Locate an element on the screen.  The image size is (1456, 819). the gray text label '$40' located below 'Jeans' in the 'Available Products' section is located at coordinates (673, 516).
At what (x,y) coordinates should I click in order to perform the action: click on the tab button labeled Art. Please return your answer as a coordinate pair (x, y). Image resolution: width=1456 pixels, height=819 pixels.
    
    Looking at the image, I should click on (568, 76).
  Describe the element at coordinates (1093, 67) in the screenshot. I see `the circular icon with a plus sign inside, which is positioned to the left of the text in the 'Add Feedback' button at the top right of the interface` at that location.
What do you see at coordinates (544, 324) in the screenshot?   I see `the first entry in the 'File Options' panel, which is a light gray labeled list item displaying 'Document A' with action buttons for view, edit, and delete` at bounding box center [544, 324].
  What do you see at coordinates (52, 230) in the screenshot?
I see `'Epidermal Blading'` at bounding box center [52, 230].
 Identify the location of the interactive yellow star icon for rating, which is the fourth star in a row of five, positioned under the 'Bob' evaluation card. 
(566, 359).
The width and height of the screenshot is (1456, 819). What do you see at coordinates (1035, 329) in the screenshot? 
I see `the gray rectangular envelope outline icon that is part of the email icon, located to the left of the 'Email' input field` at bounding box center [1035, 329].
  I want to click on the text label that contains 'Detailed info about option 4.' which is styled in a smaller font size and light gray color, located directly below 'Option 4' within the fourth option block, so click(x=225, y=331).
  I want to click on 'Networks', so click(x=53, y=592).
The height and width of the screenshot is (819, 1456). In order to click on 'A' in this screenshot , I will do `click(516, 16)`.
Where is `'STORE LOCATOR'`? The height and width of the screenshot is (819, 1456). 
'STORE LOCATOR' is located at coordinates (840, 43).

■ Exercise directions ■
Render all the entries above as a Markdown table with one line per row, numbering the rows in a column headed "No." and putting each line under "Line". Skip blank lines.

■ The response ■
| No. | Line |
|---|---|
| 1 | Locate an element on the screen.  The image size is (1456, 819). the gray text label '$40' located below 'Jeans' in the 'Available Products' section is located at coordinates (673, 516). |
| 2 | At what (x,y) coordinates should I click in order to perform the action: click on the tab button labeled Art. Please return your answer as a coordinate pair (x, y). Image resolution: width=1456 pixels, height=819 pixels. |
| 3 |     Looking at the image, I should click on (568, 76). |
| 4 |   Describe the element at coordinates (1093, 67) in the screenshot. I see `the circular icon with a plus sign inside, which is positioned to the left of the text in the 'Add Feedback' button at the top right of the interface` at that location. |
| 5 | What do you see at coordinates (544, 324) in the screenshot?   I see `the first entry in the 'File Options' panel, which is a light gray labeled list item displaying 'Document A' with action buttons for view, edit, and delete` at bounding box center [544, 324]. |
| 6 |   What do you see at coordinates (52, 230) in the screenshot? |
| 7 | I see `'Epidermal Blading'` at bounding box center [52, 230]. |
| 8 |  Identify the location of the interactive yellow star icon for rating, which is the fourth star in a row of five, positioned under the 'Bob' evaluation card.  |
| 9 | (566, 359). |
| 10 | The width and height of the screenshot is (1456, 819). What do you see at coordinates (1035, 329) in the screenshot?  |
| 11 | I see `the gray rectangular envelope outline icon that is part of the email icon, located to the left of the 'Email' input field` at bounding box center [1035, 329]. |
| 12 |   I want to click on the text label that contains 'Detailed info about option 4.' which is styled in a smaller font size and light gray color, located directly below 'Option 4' within the fourth option block, so click(x=225, y=331). |
| 13 |   I want to click on 'Networks', so click(x=53, y=592). |
| 14 | The height and width of the screenshot is (819, 1456). In order to click on 'A' in this screenshot , I will do `click(516, 16)`. |
| 15 | Where is `'STORE LOCATOR'`? The height and width of the screenshot is (819, 1456).  |
| 16 | 'STORE LOCATOR' is located at coordinates (840, 43). |